Entries on target coordinates:
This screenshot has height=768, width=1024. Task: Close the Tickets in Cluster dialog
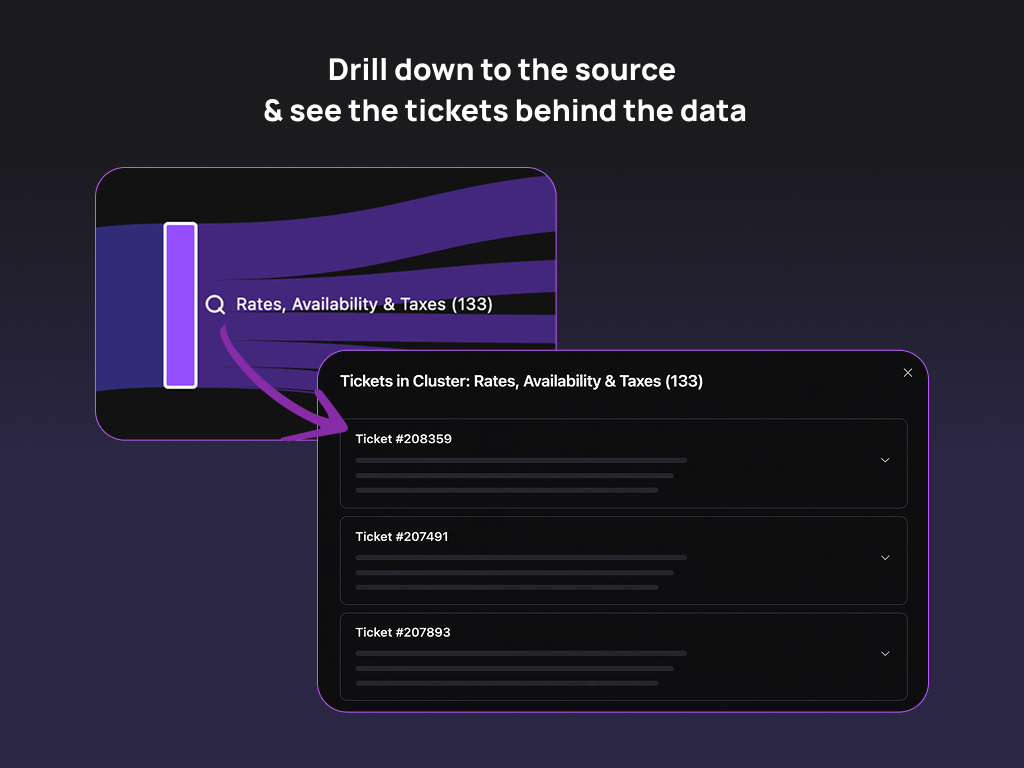point(908,373)
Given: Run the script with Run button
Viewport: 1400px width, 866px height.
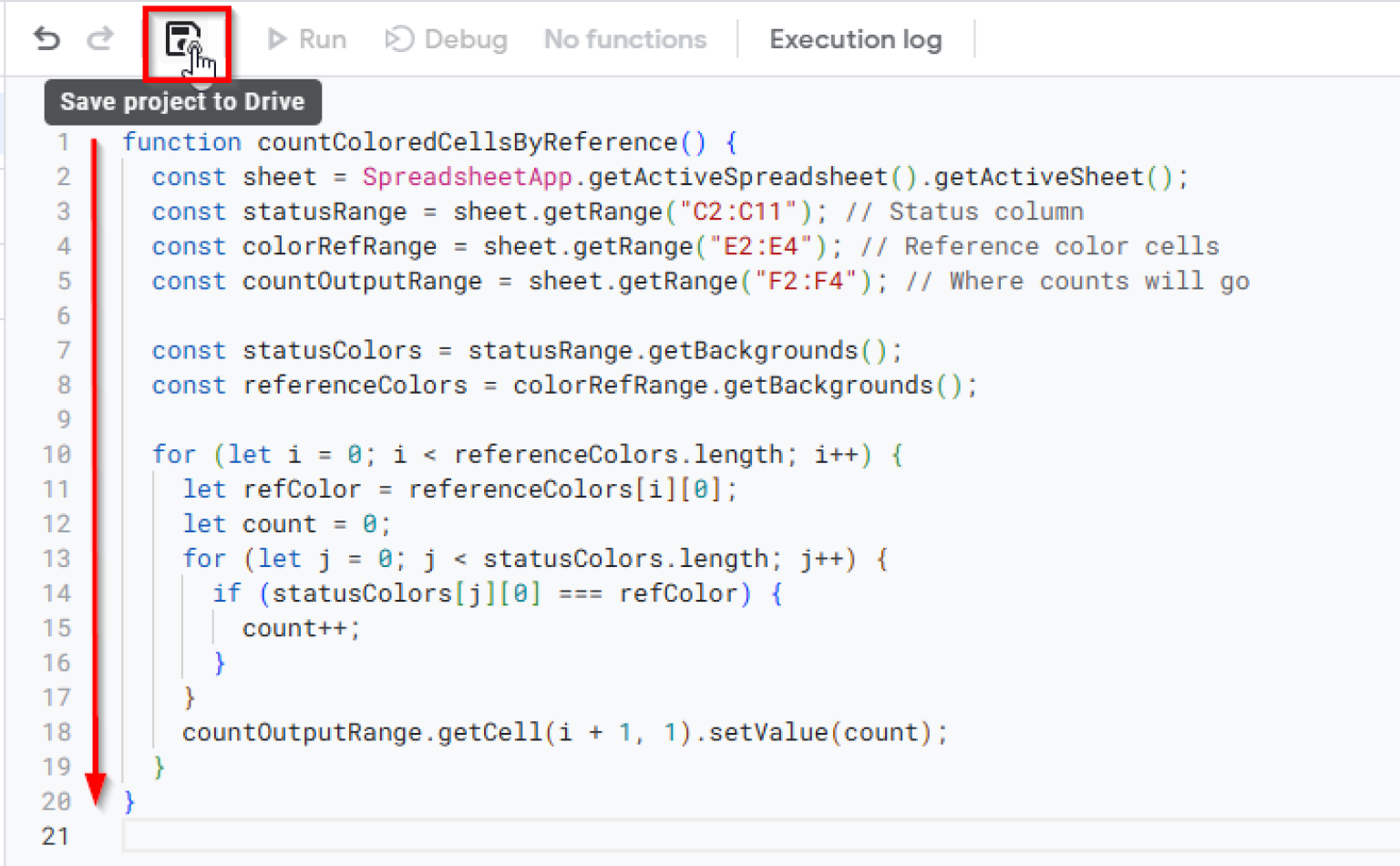Looking at the screenshot, I should [x=307, y=39].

Exercise —
Copy every one of the entries above verbatim, omitting the pictures.

The reply —
This screenshot has height=768, width=1024. Task: Close the Tickets in Cluster dialog
point(908,373)
Given: Run the script with Run button
Viewport: 1400px width, 866px height.
Looking at the screenshot, I should [x=307, y=39].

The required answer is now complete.